I've never doubted that sometimes members of staff can have a grudge or issue. My point that you've selectively quoted is that genuine issues of a member of staff being unpleasant are vastly, vastly outnumbered by cases where badly behaved or rude students falsely claim they are being targeted or picked on or teachers never tell their favourites off because they don't like being told to behave.

LucilleBluth · 12/11/2020 20:08

Boatonthehorizon What are you on about you absolute moron.

Please tell me that you don’t work in a school.

RebeccaGillies · 12/11/2020 20:10

Operation Yewtree probably should check out Herr Drosselmeyer

RebeccaGillies · 12/11/2020 20:11

Oops. Sorry thought this was the Nutcracker thread

LolaSmiles · 12/11/2020 20:12

LucilleBluth
I believe they are trying to paint a picture of a mean TA having the audacity to tell a child to behave in a way appropriate for the classroom.

So whereas everyone with common sense knows that a child can either go to their tray, do what is needed and return, some will take a detour or mess around or take their time and claim they're 'just getting something from a tray', thay poster is trying to create an image of a picky TA barking at a student who obviously wouldn't have done anything wrong.

Storyoftonight · 12/11/2020 20:46

@flaviaritt

Not many , but some teachers dont pick their battles and pick up on every slightest thing w child does due to negative experience with them.

As a teacher, “picking your battles” means allowing some kids to get away with bad behaviour. The standard of behaviour expected needs to be the same for all the children. It is not bullying or picking on anyone to make this expectation clear.

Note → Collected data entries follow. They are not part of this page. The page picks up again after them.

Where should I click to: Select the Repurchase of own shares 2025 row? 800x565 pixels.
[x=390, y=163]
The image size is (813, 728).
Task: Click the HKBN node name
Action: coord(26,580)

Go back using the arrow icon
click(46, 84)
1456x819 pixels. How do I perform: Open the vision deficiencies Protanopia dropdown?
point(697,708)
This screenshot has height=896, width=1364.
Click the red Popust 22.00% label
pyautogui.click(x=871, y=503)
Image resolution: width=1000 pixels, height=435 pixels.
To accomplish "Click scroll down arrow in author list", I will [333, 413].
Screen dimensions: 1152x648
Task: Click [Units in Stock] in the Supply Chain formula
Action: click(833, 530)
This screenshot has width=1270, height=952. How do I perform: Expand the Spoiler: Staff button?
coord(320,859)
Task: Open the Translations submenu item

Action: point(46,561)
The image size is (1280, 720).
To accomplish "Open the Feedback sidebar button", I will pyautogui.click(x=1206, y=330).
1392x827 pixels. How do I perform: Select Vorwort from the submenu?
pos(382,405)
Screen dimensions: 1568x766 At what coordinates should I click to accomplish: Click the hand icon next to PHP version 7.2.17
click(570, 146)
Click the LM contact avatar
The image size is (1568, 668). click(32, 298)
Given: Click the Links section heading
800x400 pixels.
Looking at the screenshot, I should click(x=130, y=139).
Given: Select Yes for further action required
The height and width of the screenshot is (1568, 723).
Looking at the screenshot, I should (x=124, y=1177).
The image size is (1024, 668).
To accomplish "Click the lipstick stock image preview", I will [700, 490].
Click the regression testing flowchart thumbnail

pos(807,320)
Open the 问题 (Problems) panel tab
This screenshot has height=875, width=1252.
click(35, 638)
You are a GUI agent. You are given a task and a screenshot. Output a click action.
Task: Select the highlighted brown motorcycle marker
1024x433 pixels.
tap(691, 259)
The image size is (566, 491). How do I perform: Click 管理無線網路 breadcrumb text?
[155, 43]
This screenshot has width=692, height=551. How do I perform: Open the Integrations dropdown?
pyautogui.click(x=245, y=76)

No it doesn't. It means not jumping on children straight away for things that if a wee quiet kid did it you wouldn't. It happens.
Storyoftonight · 12/11/2020 20:48

@Boatonthehorizon

I'm so glad that this is a confidential forum. Some TAs are arseholes. They are not qualified teachers, and mostly have appallingly low levels of empathy. I have seen some awful bullying.

Do all you can to stop it.
See the head.
Move school if necessary.
Your child's welfare and mental health must be your priority.

Some teachers are arseholes. Some parents are arseholes. Some posters are arseholes, it would appear.

What has them not being qualified teachers got to do with it? TAs are life savers. often more graft for less pay and they get outdated nonsense like that peddled for their troubles.

Waveysnail · 12/11/2020 21:07

He needs to take a coat to school even if he chooses not to wear it at school. Its a rule in my children primary school that all children must bring a decent coat every day no matter what the weather. You are setting him up to fail by not sending him in with a coat.

I would ask that his tray be moved if he cant access it without sitting on the floor. He is year 5 so that's 9/10, unless he has medical condition he really does not need to sit on the floor and block everyone else.

Could your own opinion of this TA be clouding your view?

Talking to his teacher is the first step, to clarify what exactly is going on.

Your child could be becoming more sensitive as he is getting older. Perhaps he is disruptive? Perhaps the TA has a grudge. Your only going to know by chatting to teacher.

He may need an IEP put in place if he is struggling with self management and strategies out in place to help him.

Only then if your not happy you approach the principle.